◆ SELECTED EXCERPT ◆

# Natural Balance - Organic Formula



## THE GiZ&THE CHAR (Dec 14, 2006)

I was wondering if any of you guys have tryed feeding your furkids Natural Balance's Organic Formula. I did a search for it but didn't get back much of a response. I was feeding mines NB'S Ultra Formula for a while then decided to switch them to this. When they ran out again, I went to get them this but they ran out so I was stuck getting the Venision and Brown rice. They didn't exactly favor it. I recently went again and had this in stock, and WOW! THEY LOVE THIS. Especially Gizmo.. he's a VERY picky eater. And I love the way it smells. Weird? Lol. It doesnt make their poop stink either. So have any of you ladies (or gents) tried this formula?? I'm interested in knowing so.


THANKS!


----------



## saltymalty (Sep 14, 2004)

◆ SOURCE MATERIAL ◆

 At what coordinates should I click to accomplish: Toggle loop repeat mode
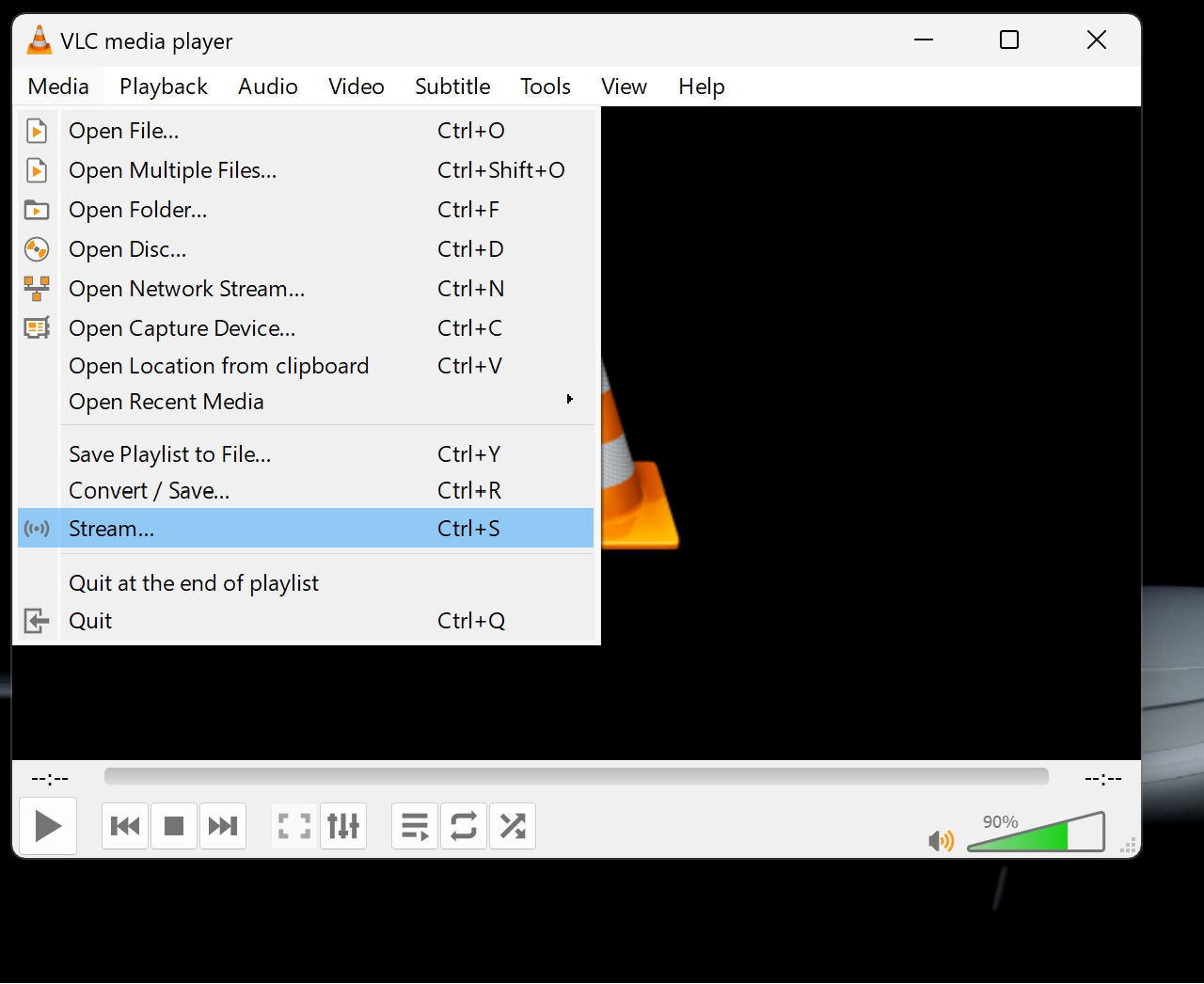pos(464,826)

◆ THINGS TO DO ◆
A. From the forum thread about Natural Balance's Organic Formula, return verbatim the part that opens with the words containing "## THE GiZ&THE" and closes with "in knowing so.".
B. Take the forum thread about Natural Balance's Organic Formula further, picking up after its last line.

◆ EXERCISE RESULTS ◆
A.
## THE GiZ&THE CHAR (Dec 14, 2006)

I was wondering if any of you guys have tryed feeding your furkids Natural Balance's Organic Formula. I did a search for it but didn't get back much of a response. I was feeding mines NB'S Ultra Formula for a while then decided to switch them to this. When they ran out again, I went to get them this but they ran out so I was stuck getting the Venision and Brown rice. They didn't exactly favor it. I recently went again and had this in stock, and WOW! THEY LOVE THIS. Especially Gizmo.. he's a VERY picky eater. And I love the way it smells. Weird? Lol. It doesnt make their poop stink either. So have any of you ladies (or gents) tried this formula?? I'm interested in knowing so.

B.
I haven't seen that one...I do use the venison and the duck formulas and V'doggie loves them. Maybe I should give this formula a try too!


----------



## Morkie4 (Oct 13, 2006)

> I was wondering if any of you guys have tryed feeding your furkids Natural Balance's Organic Formula. I did a search for it but didn't get back much of a response. I was feeding mines NB'S Ultra Formula for a while then decided to switch them to this. When they ran out again, I went to get them this but they ran out so I was stuck getting the Venision and Brown rice. They didn't exactly favor it. I recently went again and had this in stock, and WOW! THEY LOVE THIS. Especially Gizmo.. he's a VERY picky eater. And I love the way it smells. Weird? Lol. It doesnt make their poop stink either. So have any of you ladies (or gents) tried this formula?? I'm interested in knowing so.
> 
> 
> THANKS![/B]


Does the Natural Balance Organic formula or the Ultra Formula have cranberry or tomato pumace??? I thought the Ultra might have one of them as I used to feed it and Kallie the maltese started to have the tear stains. So I went back to the venison/brown rice and duck/potato formula Natural Balance has and they seem to be doing okay with those two.


----------



## Cosy (Feb 9, 2006)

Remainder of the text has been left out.